◆ **Data section**
******************************

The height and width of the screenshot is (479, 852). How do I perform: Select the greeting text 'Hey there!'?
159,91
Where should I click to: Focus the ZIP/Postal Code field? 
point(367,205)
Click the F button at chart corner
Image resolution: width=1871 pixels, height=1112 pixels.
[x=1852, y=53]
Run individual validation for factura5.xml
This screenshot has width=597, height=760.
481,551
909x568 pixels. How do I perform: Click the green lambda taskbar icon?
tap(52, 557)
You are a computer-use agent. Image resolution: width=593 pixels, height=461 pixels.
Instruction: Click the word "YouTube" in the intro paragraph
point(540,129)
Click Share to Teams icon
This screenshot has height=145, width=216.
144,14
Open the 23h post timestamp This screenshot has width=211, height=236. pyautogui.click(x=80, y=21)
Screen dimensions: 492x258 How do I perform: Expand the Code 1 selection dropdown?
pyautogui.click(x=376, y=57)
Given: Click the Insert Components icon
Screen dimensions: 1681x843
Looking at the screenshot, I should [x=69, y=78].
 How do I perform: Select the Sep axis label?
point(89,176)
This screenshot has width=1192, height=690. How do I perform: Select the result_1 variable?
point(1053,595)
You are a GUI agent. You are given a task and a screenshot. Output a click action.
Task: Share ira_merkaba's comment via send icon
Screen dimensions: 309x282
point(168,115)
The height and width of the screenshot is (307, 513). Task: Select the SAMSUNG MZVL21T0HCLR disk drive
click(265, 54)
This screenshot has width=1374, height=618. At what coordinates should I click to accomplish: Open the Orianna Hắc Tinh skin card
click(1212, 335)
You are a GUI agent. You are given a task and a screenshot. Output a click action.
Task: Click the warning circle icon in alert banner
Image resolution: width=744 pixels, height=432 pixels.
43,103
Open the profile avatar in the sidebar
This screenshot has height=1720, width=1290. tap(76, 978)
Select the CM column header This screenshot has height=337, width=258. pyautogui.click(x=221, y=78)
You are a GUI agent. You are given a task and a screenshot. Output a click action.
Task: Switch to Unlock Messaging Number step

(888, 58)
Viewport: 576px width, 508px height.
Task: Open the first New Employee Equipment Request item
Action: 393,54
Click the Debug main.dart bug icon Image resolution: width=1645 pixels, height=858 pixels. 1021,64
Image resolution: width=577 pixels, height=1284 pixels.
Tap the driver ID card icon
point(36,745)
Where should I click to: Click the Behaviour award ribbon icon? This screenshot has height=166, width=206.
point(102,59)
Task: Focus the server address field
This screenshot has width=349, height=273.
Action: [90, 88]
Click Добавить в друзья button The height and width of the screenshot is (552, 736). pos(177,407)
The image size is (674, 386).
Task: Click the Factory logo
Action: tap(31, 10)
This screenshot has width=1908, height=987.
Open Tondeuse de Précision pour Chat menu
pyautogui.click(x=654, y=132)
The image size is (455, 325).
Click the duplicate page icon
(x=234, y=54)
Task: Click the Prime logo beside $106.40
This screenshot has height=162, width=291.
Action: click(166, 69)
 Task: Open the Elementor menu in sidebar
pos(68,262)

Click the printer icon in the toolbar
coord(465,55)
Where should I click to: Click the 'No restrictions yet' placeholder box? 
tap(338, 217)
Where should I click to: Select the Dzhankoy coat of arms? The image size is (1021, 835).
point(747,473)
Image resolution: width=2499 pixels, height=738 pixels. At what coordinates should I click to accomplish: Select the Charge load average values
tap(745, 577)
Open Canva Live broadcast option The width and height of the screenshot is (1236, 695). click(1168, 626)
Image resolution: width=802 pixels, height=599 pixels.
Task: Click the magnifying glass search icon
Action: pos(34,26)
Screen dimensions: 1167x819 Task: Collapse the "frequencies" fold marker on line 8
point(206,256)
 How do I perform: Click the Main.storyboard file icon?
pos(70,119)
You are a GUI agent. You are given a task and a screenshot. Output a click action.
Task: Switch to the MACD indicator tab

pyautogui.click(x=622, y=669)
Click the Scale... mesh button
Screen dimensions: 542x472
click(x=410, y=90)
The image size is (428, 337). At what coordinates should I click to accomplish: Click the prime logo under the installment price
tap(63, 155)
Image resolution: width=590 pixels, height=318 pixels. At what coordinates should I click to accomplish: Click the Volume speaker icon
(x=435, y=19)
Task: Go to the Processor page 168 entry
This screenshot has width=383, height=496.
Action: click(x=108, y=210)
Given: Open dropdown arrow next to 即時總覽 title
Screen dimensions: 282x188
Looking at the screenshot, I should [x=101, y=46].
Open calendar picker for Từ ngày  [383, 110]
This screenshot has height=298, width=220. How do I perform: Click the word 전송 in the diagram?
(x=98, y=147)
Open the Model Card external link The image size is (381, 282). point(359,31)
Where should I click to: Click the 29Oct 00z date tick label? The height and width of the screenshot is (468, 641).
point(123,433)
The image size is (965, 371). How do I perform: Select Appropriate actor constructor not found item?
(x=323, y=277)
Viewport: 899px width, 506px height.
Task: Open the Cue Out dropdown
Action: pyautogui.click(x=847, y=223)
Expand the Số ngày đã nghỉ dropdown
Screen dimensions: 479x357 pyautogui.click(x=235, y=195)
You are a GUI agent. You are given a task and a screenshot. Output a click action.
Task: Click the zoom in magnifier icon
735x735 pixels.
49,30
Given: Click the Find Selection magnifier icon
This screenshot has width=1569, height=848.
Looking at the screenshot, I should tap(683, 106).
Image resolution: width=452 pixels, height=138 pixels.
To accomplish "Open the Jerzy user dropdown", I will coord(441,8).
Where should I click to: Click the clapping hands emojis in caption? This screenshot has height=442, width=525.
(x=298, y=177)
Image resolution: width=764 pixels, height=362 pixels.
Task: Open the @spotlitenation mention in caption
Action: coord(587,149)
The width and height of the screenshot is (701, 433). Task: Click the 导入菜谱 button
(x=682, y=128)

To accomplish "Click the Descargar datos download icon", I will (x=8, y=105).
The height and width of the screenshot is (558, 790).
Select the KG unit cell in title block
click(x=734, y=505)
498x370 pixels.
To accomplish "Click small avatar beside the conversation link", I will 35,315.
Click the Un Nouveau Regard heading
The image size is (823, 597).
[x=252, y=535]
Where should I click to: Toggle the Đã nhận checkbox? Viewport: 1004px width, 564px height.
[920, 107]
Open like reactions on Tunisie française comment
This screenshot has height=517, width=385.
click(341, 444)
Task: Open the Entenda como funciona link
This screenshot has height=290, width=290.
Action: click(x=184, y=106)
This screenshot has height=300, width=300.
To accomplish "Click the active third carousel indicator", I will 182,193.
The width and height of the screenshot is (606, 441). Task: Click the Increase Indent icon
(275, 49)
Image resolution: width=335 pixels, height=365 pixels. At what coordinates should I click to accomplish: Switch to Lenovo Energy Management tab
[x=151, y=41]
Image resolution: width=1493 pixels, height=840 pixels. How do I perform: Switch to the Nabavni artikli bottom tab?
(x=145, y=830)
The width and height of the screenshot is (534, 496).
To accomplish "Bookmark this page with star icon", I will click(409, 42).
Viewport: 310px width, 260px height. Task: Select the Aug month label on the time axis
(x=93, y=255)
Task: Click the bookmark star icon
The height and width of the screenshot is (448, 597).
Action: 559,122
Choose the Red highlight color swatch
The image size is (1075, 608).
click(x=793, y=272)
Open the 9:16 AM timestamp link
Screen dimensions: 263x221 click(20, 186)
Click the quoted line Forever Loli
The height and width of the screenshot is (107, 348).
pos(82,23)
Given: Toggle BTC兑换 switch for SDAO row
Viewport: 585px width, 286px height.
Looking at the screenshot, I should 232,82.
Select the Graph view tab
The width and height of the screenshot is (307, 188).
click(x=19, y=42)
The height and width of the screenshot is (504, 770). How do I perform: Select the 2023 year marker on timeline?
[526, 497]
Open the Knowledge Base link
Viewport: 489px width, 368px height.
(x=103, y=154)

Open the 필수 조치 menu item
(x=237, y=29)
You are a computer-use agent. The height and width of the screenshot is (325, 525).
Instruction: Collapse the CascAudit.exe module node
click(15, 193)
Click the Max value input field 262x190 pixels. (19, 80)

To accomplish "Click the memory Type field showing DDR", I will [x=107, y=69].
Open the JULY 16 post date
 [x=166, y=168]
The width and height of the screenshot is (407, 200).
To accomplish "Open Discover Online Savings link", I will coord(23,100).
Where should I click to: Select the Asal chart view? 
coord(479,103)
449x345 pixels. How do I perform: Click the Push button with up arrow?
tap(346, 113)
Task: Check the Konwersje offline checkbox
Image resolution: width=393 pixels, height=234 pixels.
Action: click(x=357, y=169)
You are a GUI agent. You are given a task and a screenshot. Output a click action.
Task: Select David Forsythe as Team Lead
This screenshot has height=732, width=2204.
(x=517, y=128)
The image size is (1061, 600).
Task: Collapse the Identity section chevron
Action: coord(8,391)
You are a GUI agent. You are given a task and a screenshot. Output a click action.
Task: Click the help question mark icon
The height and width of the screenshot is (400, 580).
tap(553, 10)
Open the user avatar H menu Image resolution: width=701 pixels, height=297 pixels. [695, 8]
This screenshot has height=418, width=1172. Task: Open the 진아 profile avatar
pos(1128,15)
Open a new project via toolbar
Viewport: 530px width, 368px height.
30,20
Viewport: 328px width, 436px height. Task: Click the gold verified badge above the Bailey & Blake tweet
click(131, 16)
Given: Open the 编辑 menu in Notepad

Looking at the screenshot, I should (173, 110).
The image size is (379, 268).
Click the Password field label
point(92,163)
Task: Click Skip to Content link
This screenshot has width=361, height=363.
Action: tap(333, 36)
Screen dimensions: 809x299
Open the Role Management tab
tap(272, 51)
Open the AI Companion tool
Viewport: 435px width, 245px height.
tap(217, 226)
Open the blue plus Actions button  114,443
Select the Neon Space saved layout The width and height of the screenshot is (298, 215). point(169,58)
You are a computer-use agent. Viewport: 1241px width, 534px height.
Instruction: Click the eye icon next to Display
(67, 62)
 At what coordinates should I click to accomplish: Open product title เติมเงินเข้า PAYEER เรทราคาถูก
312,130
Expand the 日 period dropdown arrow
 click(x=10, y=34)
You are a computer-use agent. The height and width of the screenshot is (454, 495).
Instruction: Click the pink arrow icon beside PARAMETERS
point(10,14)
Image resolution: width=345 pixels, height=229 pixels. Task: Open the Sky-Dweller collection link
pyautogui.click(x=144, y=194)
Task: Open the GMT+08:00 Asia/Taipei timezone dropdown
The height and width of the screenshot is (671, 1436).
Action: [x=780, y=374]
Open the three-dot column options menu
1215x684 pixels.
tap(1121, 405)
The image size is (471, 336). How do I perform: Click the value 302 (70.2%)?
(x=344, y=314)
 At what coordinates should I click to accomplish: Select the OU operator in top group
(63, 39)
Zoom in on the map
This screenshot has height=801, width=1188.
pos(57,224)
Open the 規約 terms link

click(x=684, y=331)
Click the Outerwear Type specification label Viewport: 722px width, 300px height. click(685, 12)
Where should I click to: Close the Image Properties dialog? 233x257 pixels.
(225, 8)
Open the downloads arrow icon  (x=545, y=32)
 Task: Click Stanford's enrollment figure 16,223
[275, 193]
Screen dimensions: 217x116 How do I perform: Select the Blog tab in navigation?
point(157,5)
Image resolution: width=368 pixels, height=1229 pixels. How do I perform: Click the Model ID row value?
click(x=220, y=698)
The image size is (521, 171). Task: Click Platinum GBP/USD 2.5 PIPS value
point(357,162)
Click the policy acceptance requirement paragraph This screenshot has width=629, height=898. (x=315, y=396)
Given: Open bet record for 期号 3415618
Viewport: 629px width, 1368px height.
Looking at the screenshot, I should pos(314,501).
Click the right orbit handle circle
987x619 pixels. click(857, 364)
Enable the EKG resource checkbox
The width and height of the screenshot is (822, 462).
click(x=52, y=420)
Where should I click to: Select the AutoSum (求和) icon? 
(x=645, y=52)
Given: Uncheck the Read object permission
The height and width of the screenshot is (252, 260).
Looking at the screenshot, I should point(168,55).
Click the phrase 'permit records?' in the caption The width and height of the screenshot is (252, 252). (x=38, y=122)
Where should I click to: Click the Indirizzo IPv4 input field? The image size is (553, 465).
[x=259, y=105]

******************************

◆ **The task**
Note every line in the material with "magnifier" and copy it.

◆ **Solution to the exercise**
Task: Click the zoom in magnifier icon
Given: Click the Find Selection magnifier icon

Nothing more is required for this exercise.